Siena relished as a joke the dandy converted by the ascetic, but Stephen was unconcerned. An irrepressible humourist, he appreciated to the full the oddity of the situation; though if jocose, he was also deeply contented. Catherine had become almost instantly the instigating motive of his life, the one precious thing his heart needed. Catherine, on her side, was known to care for him more than for almost any other person. Her relations with him became those of a deep and exciting friendship. Towards the end of her life she heard a report that Stephen had definitely cast off his semi-worldliness and taken ascetic vows. Catherine should have known an exquisite and glowing comfort. Instead of it, her letter to him on the subject is very nearly petulant. That any action should have been taken without first becoming a matter of confidences between them clearly unspeakably hurt her.

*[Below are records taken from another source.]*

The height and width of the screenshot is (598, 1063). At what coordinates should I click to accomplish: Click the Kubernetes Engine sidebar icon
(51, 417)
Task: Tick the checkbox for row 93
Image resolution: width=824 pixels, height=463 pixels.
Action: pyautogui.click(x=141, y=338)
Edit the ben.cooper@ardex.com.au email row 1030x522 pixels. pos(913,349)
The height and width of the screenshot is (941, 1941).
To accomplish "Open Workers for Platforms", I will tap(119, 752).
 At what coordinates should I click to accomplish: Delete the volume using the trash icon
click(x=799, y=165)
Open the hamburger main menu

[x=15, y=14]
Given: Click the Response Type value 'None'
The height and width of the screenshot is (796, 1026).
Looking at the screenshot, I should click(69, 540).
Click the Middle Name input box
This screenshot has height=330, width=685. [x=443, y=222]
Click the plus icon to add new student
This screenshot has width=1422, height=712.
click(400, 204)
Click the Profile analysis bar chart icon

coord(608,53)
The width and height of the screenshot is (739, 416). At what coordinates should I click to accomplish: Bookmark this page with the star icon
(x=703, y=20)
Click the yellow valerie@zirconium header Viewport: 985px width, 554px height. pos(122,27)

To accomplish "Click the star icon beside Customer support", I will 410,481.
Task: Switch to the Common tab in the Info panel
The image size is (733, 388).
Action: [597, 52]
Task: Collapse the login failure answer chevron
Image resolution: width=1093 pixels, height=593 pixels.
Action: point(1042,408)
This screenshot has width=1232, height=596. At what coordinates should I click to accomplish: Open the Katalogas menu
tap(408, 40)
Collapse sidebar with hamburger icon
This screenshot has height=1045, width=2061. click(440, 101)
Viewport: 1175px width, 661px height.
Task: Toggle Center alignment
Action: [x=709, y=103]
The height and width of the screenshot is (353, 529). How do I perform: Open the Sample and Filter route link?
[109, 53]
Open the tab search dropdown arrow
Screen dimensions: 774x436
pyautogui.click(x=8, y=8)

She wrote that of course it was a great joy to hear that he desired to lead a better life, but that she was “very surprised” that he should have made any decision without previously having said a word to her about it. She added further that there was something in the matter that she could not understand, though she prayed that whatever he did would prove to be for the benefit of his soul.

There is more sign in this of a woman stung by an unexpected neglect, than any religious exaltation at a soul saved. Stephen had not become a monk, and the misunderstanding swiftly passed over. But the letter is pleasant reading, because it was written at a time when Catherine’s mysticism threatened to overshadow the purely human kindnesses of her earlier years. The idea of Christ as the heavenly Husband had developed from vague symbolism into a definite expression of spiritual familiarity. It was an unrealized element of good fortune that Stephen’s whimsical frivolity kept alive in her a strain of normal sensations. She suffered whenever they were separated, and among the last letters she ever wrote, moreover, was one to Stephen with the pathetic, dependent cry, “When will you come, Stephen? Oh, come soon!”

Another secretary closely associated with Catherine’s life for many years was Neri di Landoccio, a poet belonging to the group of dawning Renaissance writers. He suffered from melancholy, and having once met Catherine, naturally clung to the heartening radiance of her presence. From his letters, his youth appears to have been vicious. He was, at any rate, haunted by the notion that his misdemeanours were greater than God would be likely to forgive. He worried himself into a dangerous dismalness—a gloom perceiving no remedy. Then Catherine wrote him a long letter. She reiterated that God was far more ready to forgive than humanity to offend; that He was the Physician, and mankind His sick and ailing children. She told him that sadness constituted the worst fault of all in a disciple of Christ. To believe in the unplumbable love of God, and still persist in disheartenment, was a form of unrighteousness.

Neri did his best, but a gentle wistfulness penetrated his disposition, and not even Catherine could give him gaiety of thoughts. He and Stephen Marconi—the extreme opposites in temperament—became deeply attached to one another. They corresponded when apart, and Stephen, after Catherine’s death, called Neri “among those whom the Lord has engrafted in the very innermost depths of my heart.” A third man constantly in Catherine’s society was her Confessor Raymond. Two small incidents told by himself, and against himself, suggest a perfectly honest and rather pleasant temperament, but a somewhat limited spiritual capacity. In the first, he confesses that when on their journeys great multitudes thronged to Catherine for confession and comfort, and that the fact of having to go for hours without food or rest greatly annoyed as well as wearied him.